Big love to the U of MN and Wilson Library, but you can image how this situation was less than ideal. With Freedom, I get that government documents experience anywhere. Freedom turns off only the networking component of my Mac. I can still use Scrivener (itself worthy of a post) and Word and iCal. But no e-mail, no Facebook, and no [sniff] DCWYTBMA.

To say that it’s changed my life is an understatement. After a few weeks using Freedom, I discovered that the book browsing and the people watching really weren’t the problem. It was the internet. The @#$%! internet. As long as that baby is “off” then I can get a lot done.
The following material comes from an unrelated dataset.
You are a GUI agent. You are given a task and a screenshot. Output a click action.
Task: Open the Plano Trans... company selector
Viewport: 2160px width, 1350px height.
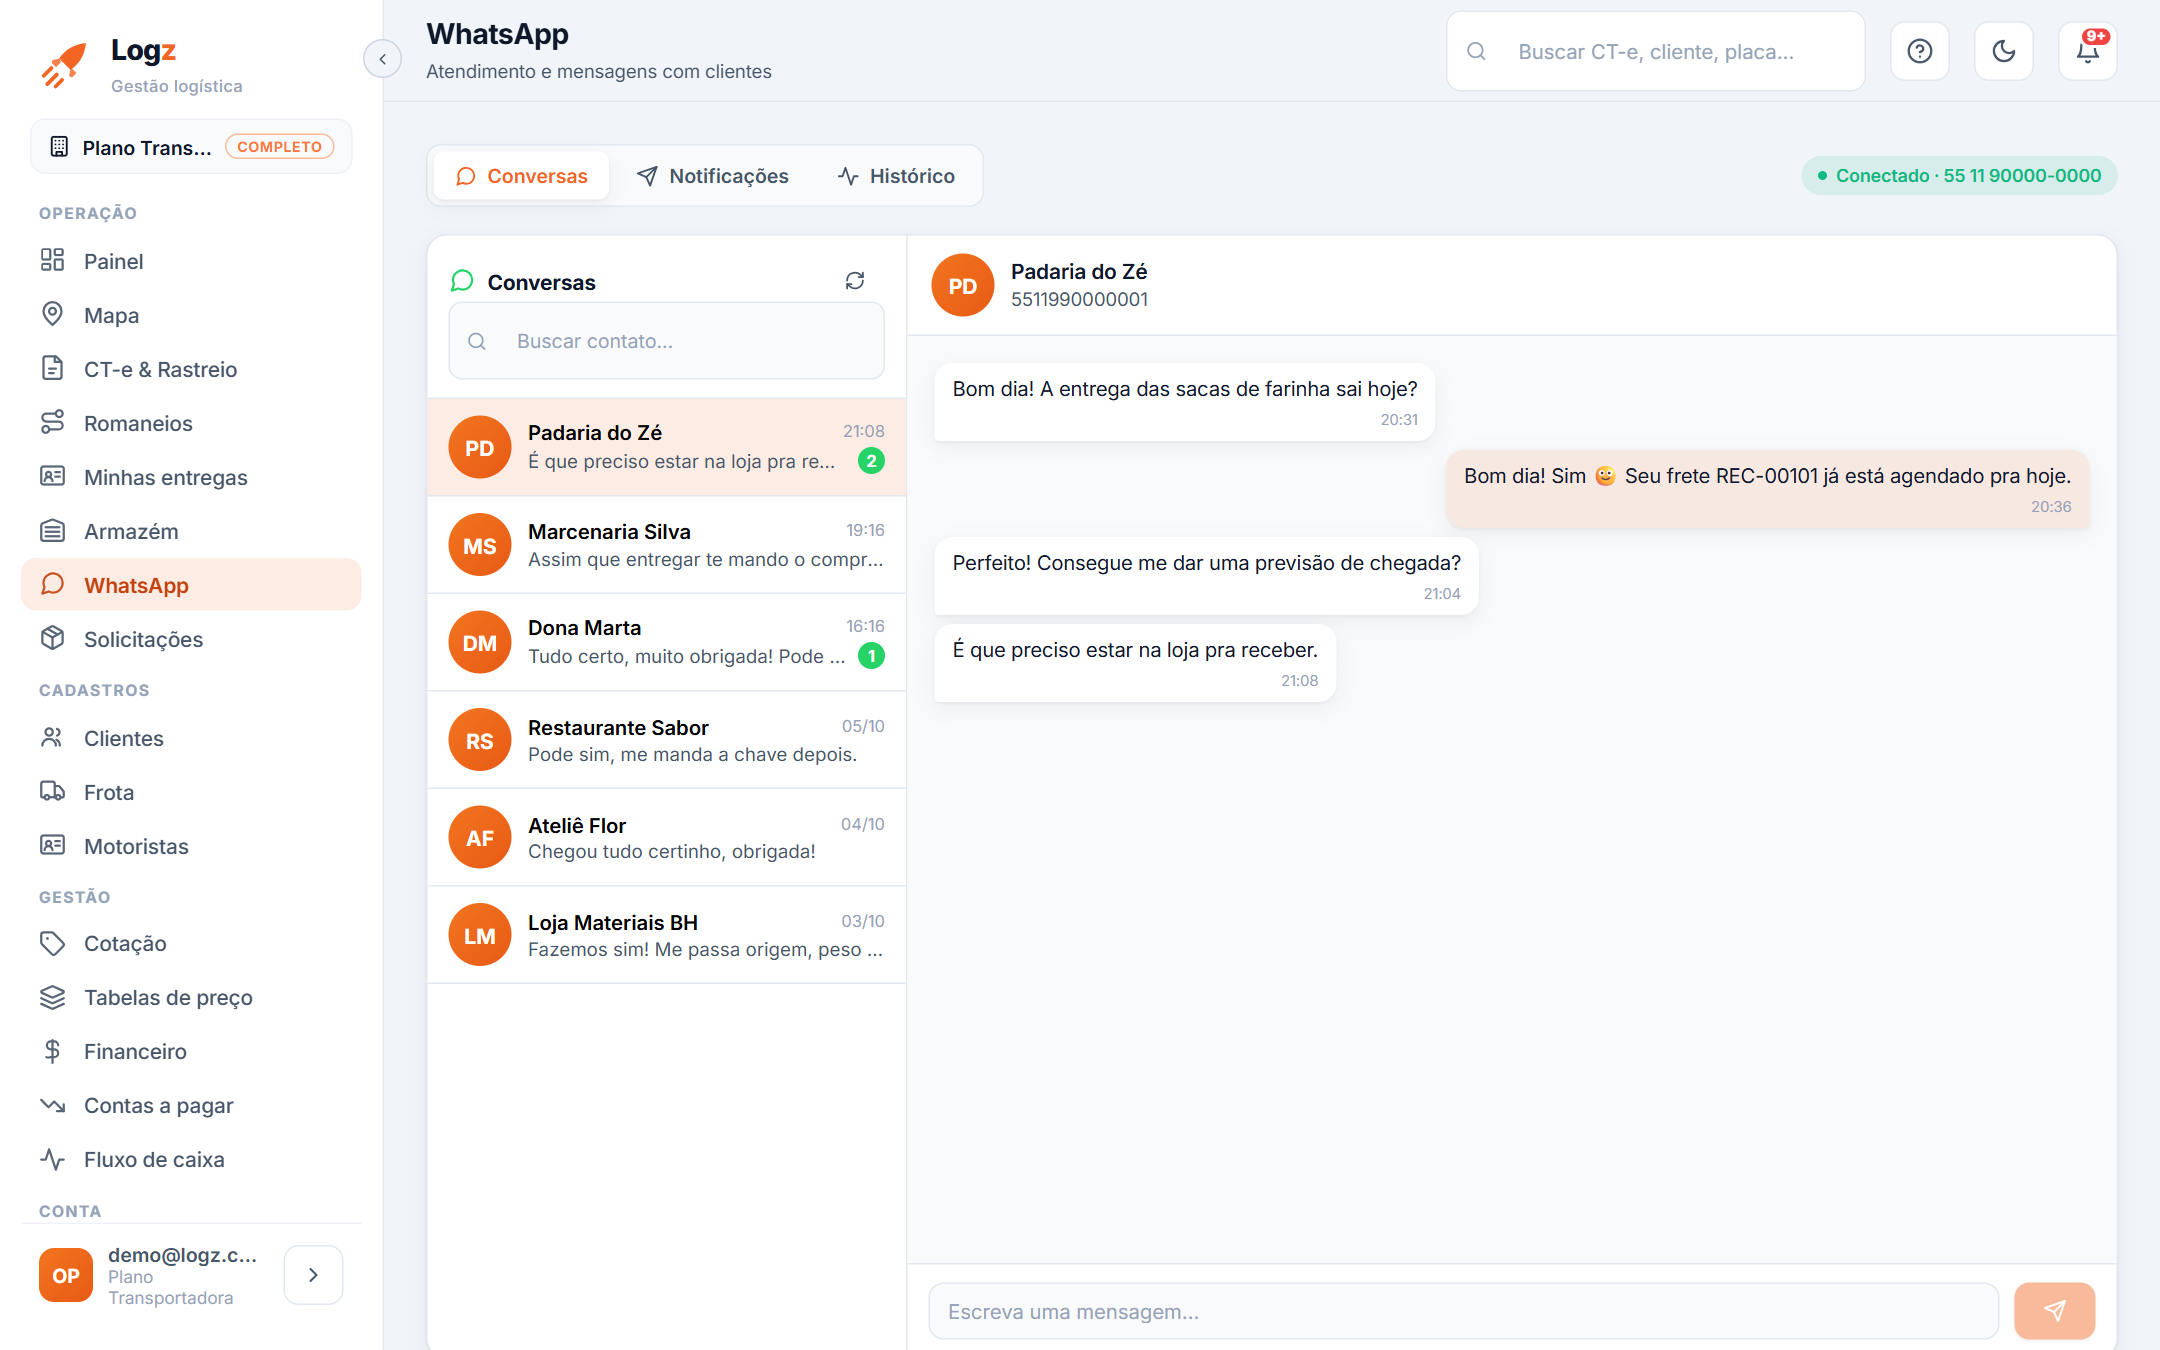click(191, 147)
Best of all, I don’t have to engage in energy- and time-consuming internal battles. I don’t have to force myself to concentrate or get mad at myself when I can’t. The program does that for me, leaving me free to do what I’m in this game for in the first place: the work.

Wolf Loves Pork

15 May

Have a greet weekend everyone!

New Yorker Twitter Proposal Genius Dan Baum

14 May

Thanks to one of our readers for the heads-up on this story about Dan Baum, a writer who detailed his hiring and firing by The New Yorker on Twitter. I’ve always said that if you’re going to burn a bridge, burn it trendy!

Of more interest is Dan Baum’s website, where he generously offers .pdfs of proposals he’s written for various national magazines.

Here are the proposals that worked

Here are the proposals that failed

Two things I hope you take away from reading Baum’s proposals:

1. You write the piece in order to get permission to write the piece.

Notice how many facts Baum already has at his command in these proposals. So if you’re pitching a story about Twitter, you can’t just say, “Twitter is really hot right now so it would make a good story.” Better to put a number on the hotness (there are X million people on Twitter). Even better to make some calls and find the fact that won’t immediately show up in a Google search (people are joining Twitter at a rate of X people a minute). Better still to contextualize that more pointed fact (at a rate of X people a minute, Twitter achieved in three weeks the user base it took AOL three years to build).

2. The difference between a proposal that sells and one that doesn’t is that the proposal that sells sells and the one that doesn’t doesn’t.

If I mixed up all these proposals and asked you to pick the ones that turned into paid stories and the ones that didn’t, you probably wouldn’t be able to tell the difference. Even if you’re an excellent writer like Dan, you only control part of your destiny. There are countless other factors—editorial mandates, competitive works, the Coriolis effect—that determine the outcome. Do your best—and by all means learn and grown and all that—but most of all get yourself out there and pitch. Quality matters, but it’s also a bit of a number game. Act accordingly.

Question: How Do I Pitch a Documentary?

12 May

Marilyn Monroe BaseballA reader writes:

Any tips, references, links that would help me learn about composing a pitch for a documentary film? In this instance to the Major League Baseball Network. Similar in approach to a compelling magazine query?  And thanks for sustaining your blog!!

Firstly, you’re welcome for the blog. I do it all for you.

As for the question, my first reaction was to send our reader a follow-up:

Do you make documentaries?

Here was his (prompt) response:

No. Which I guess raises the obvious. What exactly do I have to sell?

His delightfully insightful and self-aware answer reminded me of an equally self-aware and insightful question that a student recently asked me:

Do people buy ideas or do they buy you?

The answer is a mixture of both, depending on the stakes. To use a magazine example, if you’re pitching a cover story then they’re buying you, because if you mess it up then the whole issue comes crashing down. If you’re pitching a 500-word tidbit for the front of the book, then they’re less concerned about you, because if you flake, then it’s easy enough to compensate for your incompetence, you worthlessness swine.

Major League Baseball Network may very well be starved for ideas, but I’m going to go out on a limb and say that they’re not waiting for pitches from strangers with no documentary film experience.

Ideas are cheap. Execution is priceless. Become the person who can execute and the ideas will take care of themselves.